Smaller firms are often praised for their more agile performance. The best funds specialising in this sector over a decade were JP Morgan European Smaller Companies (up 153.5 per cent), TR European Growth (up 144.4 per cent) and European Assets (up 128.7 per cent).
Kelly Kirby, chartered financial planner at advisers Chase de Vere, notes that many European firms have large amounts of cash on their balance sheets. Generally, such companies earn around half their revenue from outside the eurozone.
She tips BlackRock Continental European Income, JP Morgan Europe Dynamic as “a best ideas fund from a well-resourced investment team” and Jupiter European, which enjoys an outstanding long-term track record. The latter has 35-40 holdings in “world-beating companies”.
Until recently Europe has been a rather overlooked region, says Jason Hollands of Tilney. “Shunned by international investors in part owing to concerns about the tide of anti-establishment ‘populist’ parties, concerns about the weakness of European banks and weak growth.” The adviser to Saga clients says European shares had been trading at quite a substantial discount to US markets.
Goldman Sachs estimates that for every one per cent of sales growth, European companies on average grow their net profits by 2.8 per cent which makes them attractively geared into recovery.
Hollands tips four funds: Henderson European Focus with mostly larger firms, Baring Europe Select (targeting 110 smaller firms with domestic focus notably in France, Italy and Germany), Jupiter European (mid to large firms, notably in healthcare) and Standard Life European Equity Income.
“Investing in Europe means gaining exposure to truly international businesses, some of which are exposed to faster growing regions of the world,” says Laith Khalaf, senior analyst at broker Hargreaves Lansdown. He says there are plenty of quality managers to choose from and tips both Crux European Special Situations for its excellent stock selection and Threadneedle European Select, which has a bias towards larger companies and those focusing on growth rather than just paying dividends.

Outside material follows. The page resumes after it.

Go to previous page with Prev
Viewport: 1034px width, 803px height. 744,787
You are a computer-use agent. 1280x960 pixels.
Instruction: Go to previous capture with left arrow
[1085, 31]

If a tracker appeals, Khalaf’s low cost option is the Legal & General European Index. It physically aims to replicate the FTSE World Europe ex UK Index.
Redmayne-Bentley’s investment analyst, Emmanuel Afoakwah, says Europe provides more affordable valuations than Japan or the US. He likes two Schroder funds: European and International Selection Emerging Europe.
The former holds firms aiming for sustainability which are growing profitably and improving long term, such as BNP Paribas, whilst the latter seeks capital growth in central and eastern Europe, like oil and gas giant MOL from Hungary.
Invesco Perpetual European Equity is also favoured by Afoakwah with noticeable exposure to financial firms like ING from The Netherlands.
The highly regarded Seven Investment Management is overweight in Europe compared to its strategic asset allocation and remains its favoured region. Its favoured fund is Old Mutual European Smaller Companies.
Architas’s investment director, Adrian Lowcock, likes the flexible approach of BlackRock European Dynamic which can change style from growth and value depending on the economic cycle.
Richard Freeman, a 77-year-old who ran his own wool trade and synthetic fibre company, likes continental Europe “as it has more of an affinity with the UK than Asia or the US”.
A client of Chase de Vere, Richard had several funds pre-selected by adviser Kelly Kirby, who is a chartered financial planner. He chose BlackRock Continental European Income to go into his self-invested personal pension (SIPP).
Richard, who lives at Baildon near Shipley, says the fund has “done well”.
He is “very happy” with Chase de Vere, where he has been a client since 2004. The advisory firm is part of Swiss Life.